Stories

Stories are objects in the FærieMUD library which are used for the storage and later communication of an object's history, as well as for describing any series of events as a means of instruction or qualification.

This document is an outline of the theory behind story objects, ideas on how they will be implemented, how they relate to quests and other parts of the object library, and their possible uses.

Theory

The role of storytelling has been central to a culture's existence since the dawn of recorded time. Storytelling is a culture's means of community learning, a way of storing those bits of knowledge that free one's progeny from repeating the mistakes of the past. It is also how a culture exemplifies those aspects of character it deems noble and right, in the form of legends and heroic epics. Story is also, as every Færie will tell you, the very lifeblood of a Færie world.

We intend FærieMUD to be a living story, a game in which the development of one's character, and the belief in the magical is as or more important than the acquisition of power. To accomplish this, we need to create an underlying framework which allows a character to remember the events which are significant to her, and later to be able to describe these events to others.

We plan to accomplish this by representing stories as game objects which can interact with other objects, be stored, and later be examined or passed on by their owners.

The objects will not truly be stories fit for telling unto themselves, of course; they will be little more than collections of facts, characters, and events assembled into a chronological order. The telling of a story, is, after all, much more than this. So, because of the importance of storytelling to our game, the stories a person owns will also be modifiable, and a storytelling character will be able to suitably recast his tale in a more artistic light, embellishing or accentuating the details in his own style.

The stories a character accumulates during her life will also directly affect her standing in the game after her character dies a permanent death, as well (see Death). Characters with more experience will have access to more exotic character races, and be able to more directly influence their character's creation. Stories, among other things, are one means of acquiring this experience. They are a kind of "currency of the spirit," a reward that survives beyond death.

The Importance of Story to FaerieMUD

The world we hope to create is one that provides an environment of collaborative story-telling, or more accurately, story-living.

In order to achieve this, we must model the concept of Story in the world. We must make stories accessible not only to the players of the game, but also to their characters, and to the mechanics behind the game world itself.

Kinds of Stories

A story, as it is defined within the world of FaerieMUD, is a construct which contains knowledge about a sequence of game events, either as a means of representing historical memory, or as a means of providing an abstraction for some proffered, imposed, or proscribed series of actions.

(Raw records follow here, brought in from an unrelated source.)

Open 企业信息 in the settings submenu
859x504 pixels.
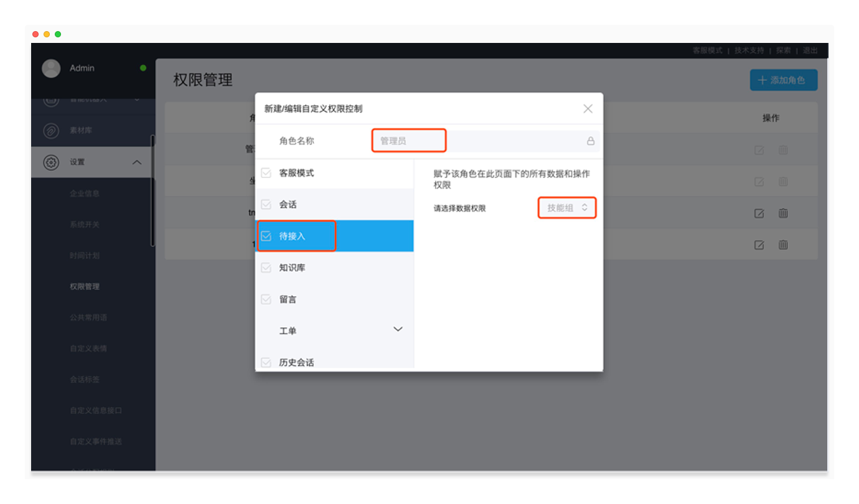tap(85, 194)
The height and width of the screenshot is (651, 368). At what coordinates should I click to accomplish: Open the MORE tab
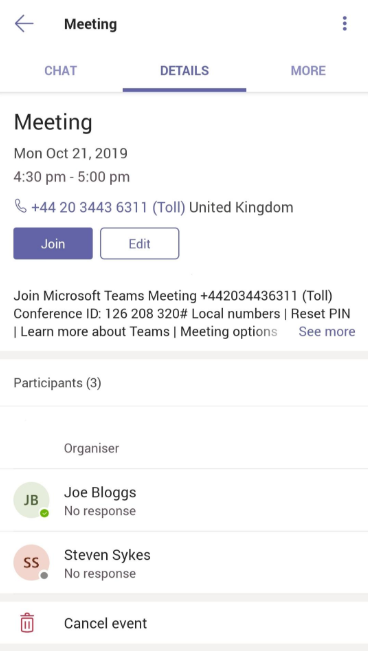coord(308,71)
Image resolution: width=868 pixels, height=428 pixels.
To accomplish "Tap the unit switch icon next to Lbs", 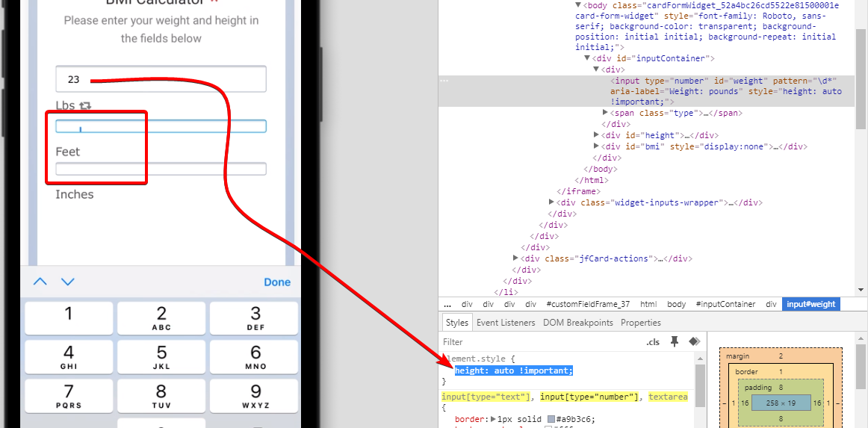I will [x=85, y=106].
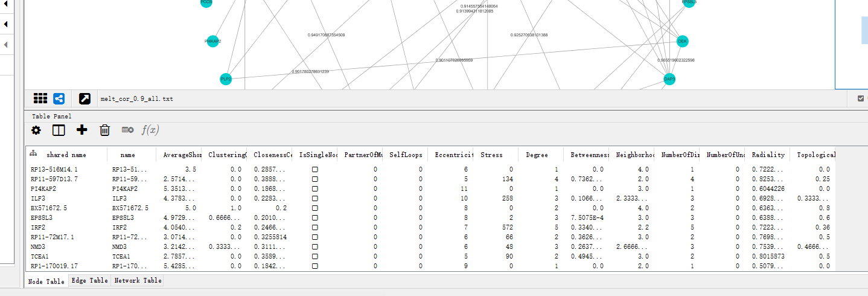The width and height of the screenshot is (868, 296).
Task: Detach the network view with arrow icon
Action: click(x=85, y=98)
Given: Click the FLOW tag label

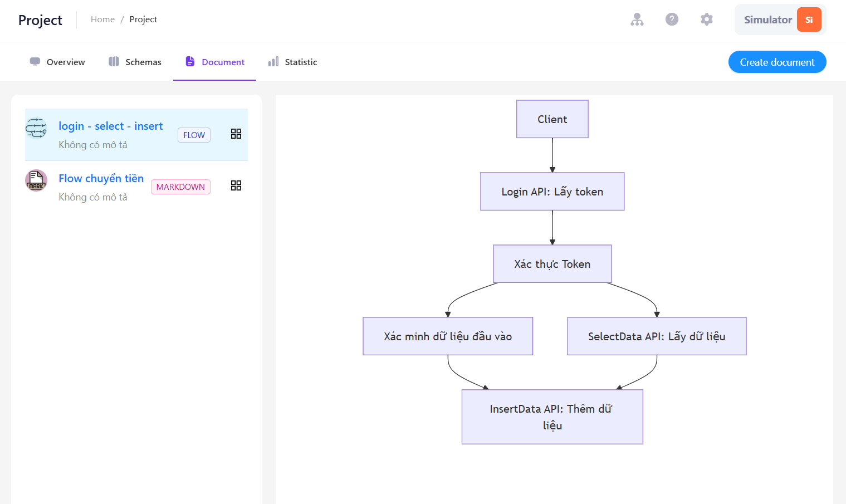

Here is a tentative list of the types of stories:

Empirical Stories
Stories that a character has lived, representing the character's historical memory, built from the events she has experienced.
Imperative Stories
Abstract stories which can be employed to script or automate some task. Eg, Recipes, the action half of a Role, etc.
Didactic/Prescriptive Stories
Abstract stories which represent instructions or rules for accomplishing something. Eg., Quests, the fulfillment part of Oaths, Orders, the trigger part of a Role, etc.
Rhetorical Stories
Stories which have been crafted or altered for telling, either from scratch or derived from an empirical story. This is the sort of story that characters with the Storytelling skill will be able to create.

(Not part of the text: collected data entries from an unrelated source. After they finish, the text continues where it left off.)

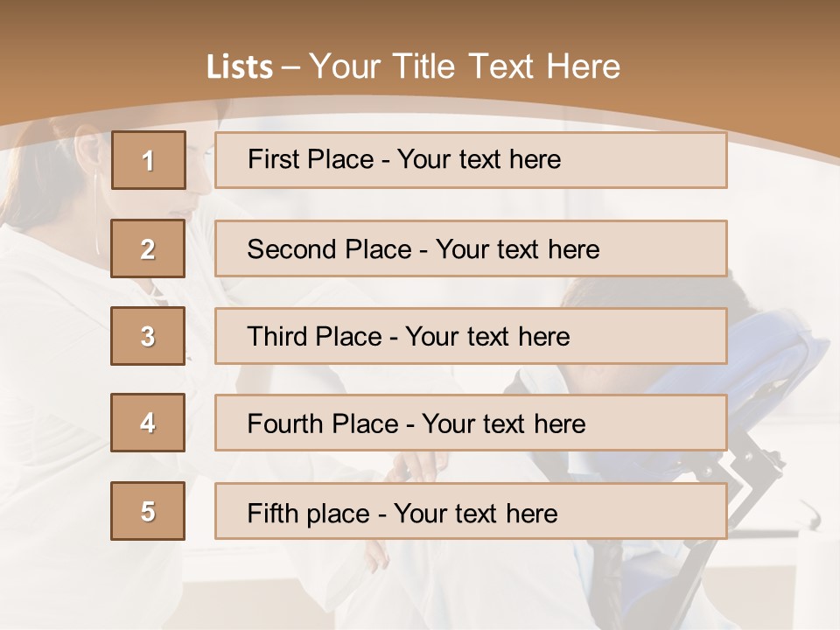
Task: Select the number 4 square
Action: coord(148,423)
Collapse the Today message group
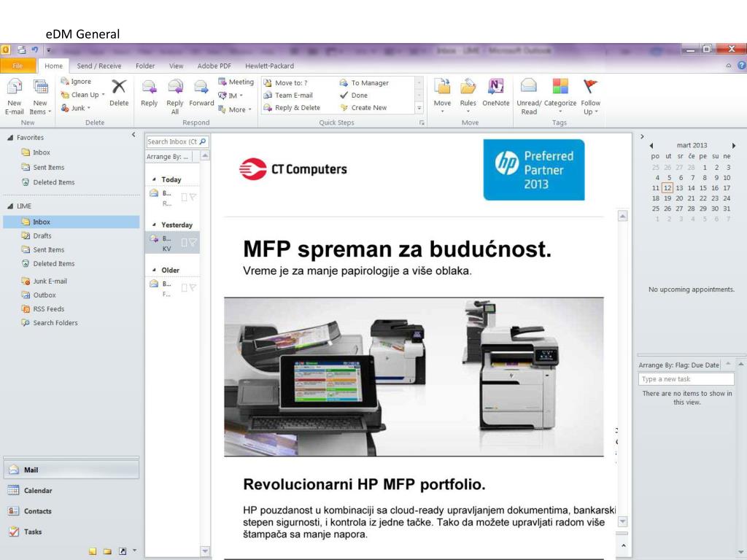The image size is (747, 560). (x=154, y=179)
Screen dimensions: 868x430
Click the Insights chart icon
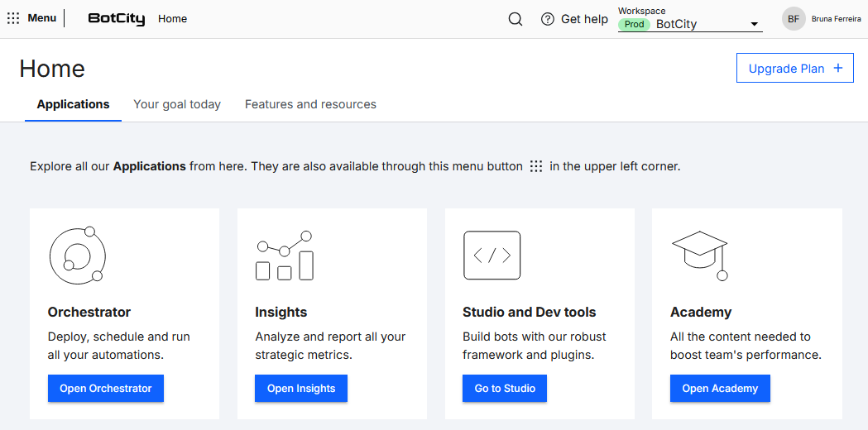[x=285, y=255]
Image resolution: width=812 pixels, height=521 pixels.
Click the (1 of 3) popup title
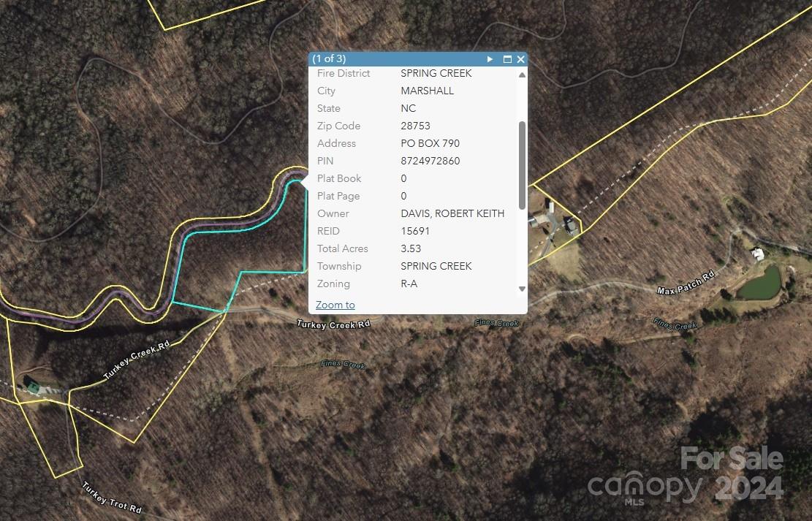329,58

The Role of Stories in the Game

"Experience points"

Stories, combined with character attribute and trait development, relationships, skills, etc. take the place of experience points as they are usually though of. Though FaerieMUD does have experience, it is a much finer-grained and lesser contributor to a character's accomplishment than in some systems.

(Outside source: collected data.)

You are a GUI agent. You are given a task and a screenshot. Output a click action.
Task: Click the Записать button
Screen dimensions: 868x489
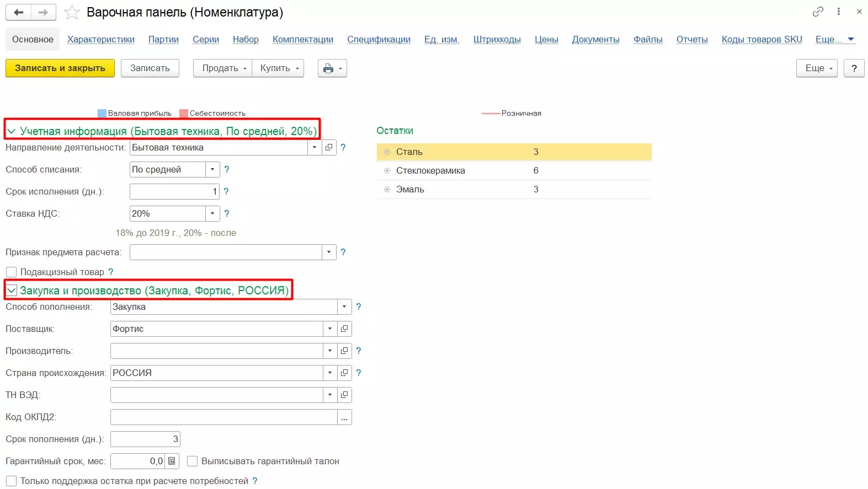point(150,68)
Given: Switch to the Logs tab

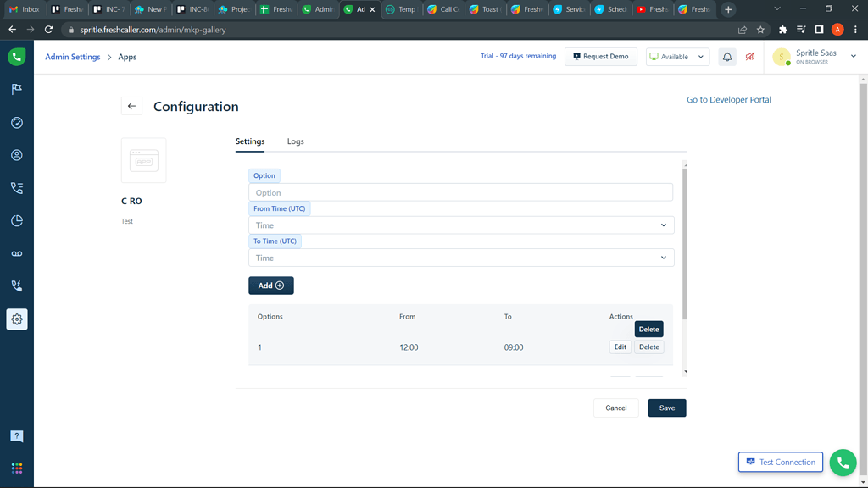Looking at the screenshot, I should click(295, 141).
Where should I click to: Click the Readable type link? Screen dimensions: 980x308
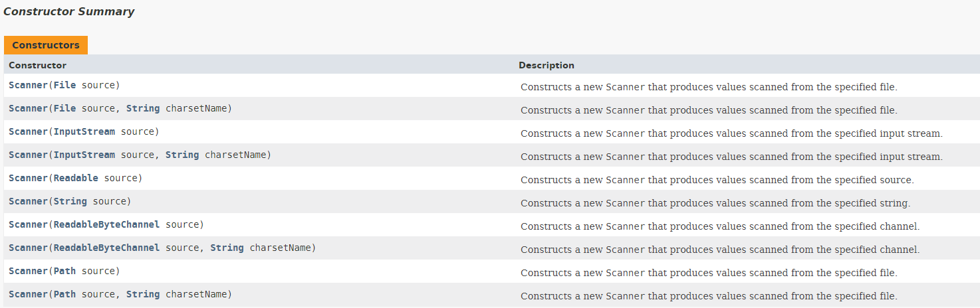coord(76,178)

When a character dies, one who has accumulated more (or better) stories, has advanced in his skills more, or has developed his traits to a higher level will be rewarded by additional options (more control, exotic species, etc.) for character creation.

Character History

Stories give characters a sense of context and history, a place in the world. By formalizing the concept of a story, we hope to make accountability, planning, and organization more important than it is in other games.

Character Memory

In order to make characters intelligent in their own right, without the aid of the player, it will be necessary to model some sort of event memory. Characters, because they "remember" their past deeds, can react accordingly to situations in which their past experience might dictate some course of action different than if they did not remember. For instance, if a character has committed a crime in a particular city, it would be interesting to model the character's tendency to be nervous when coming back to the scene of the crime. A character who has been nearly killed by a hippogriff will be understandably reluctant to face one again.

Cultural Stories and The Monomyth

The various socio-political constructs in FaerieMUD are also capable of possessing a history, and a kind of collective memory. As characters live and die in the world, particularly important stories might become part of the collection of stories possessed by the socio-political organizations of which the character is a member. This could be dependent on the stories actually being told in the context of the group, or perhaps the nature of the story and its specifics would be dependent on how it becomes part of the social organization's collection.

The stories of a character's race, culture, locale, family, and social organizations would naturally be accessible to her to some degree, depending on age, relationship with the organization, and possibly other factors. These stories would provide part of an implicit social context for the player, and contribute to the character's depth and worth in the world by adding a value to social interaction and group membership beyond simple combination of material resources.

Another interesting thing to explore might be the use of a concept similar to Joseph Campbell's "Monomyth" -- a over-arching meta-story that is common to heroic epics of all cultures -- one which can be used to perhaps guide the character via dreams or interactions with other characters that fit into the archetypal roles on the Hero's Journey. I'm not sure how this would manifest itself, but it would be interesting to try to find correlations between the prototypical Hero's Journey story and the stories of characters' lives.

Dreams and Remembering

An interface which provides the player with a means of looking into her character's stories would also enrich gameplay. Character dreams and subconscious thought processes could be modeled by using pieces of stories from the character's past, as well as those obtained by virtue of membership in a culture, socio-political group, or Covenant. Similarities between empirical stories and rhetorical ones could cause dreams to suggest parallels with commingled imagery from both. Such a function would be useful in creating spells for prognosticative magic or premonition.

Object History

Stories could also be attached to inanimate objects, if events occur to them which cause them to change. This will generally be true only of items of a particular Quality, particularly those which are imbueable or sentient.

Implementation

The implementation of human stories as structured objects in a computer simulation is not a trivial problem. Any implementation will, of necessity, be incomplete, and only an approximation of what a story or a myth is to a human being. It is doubly difficult to make such an implementation result in instances of objects which are readily understood by the computer.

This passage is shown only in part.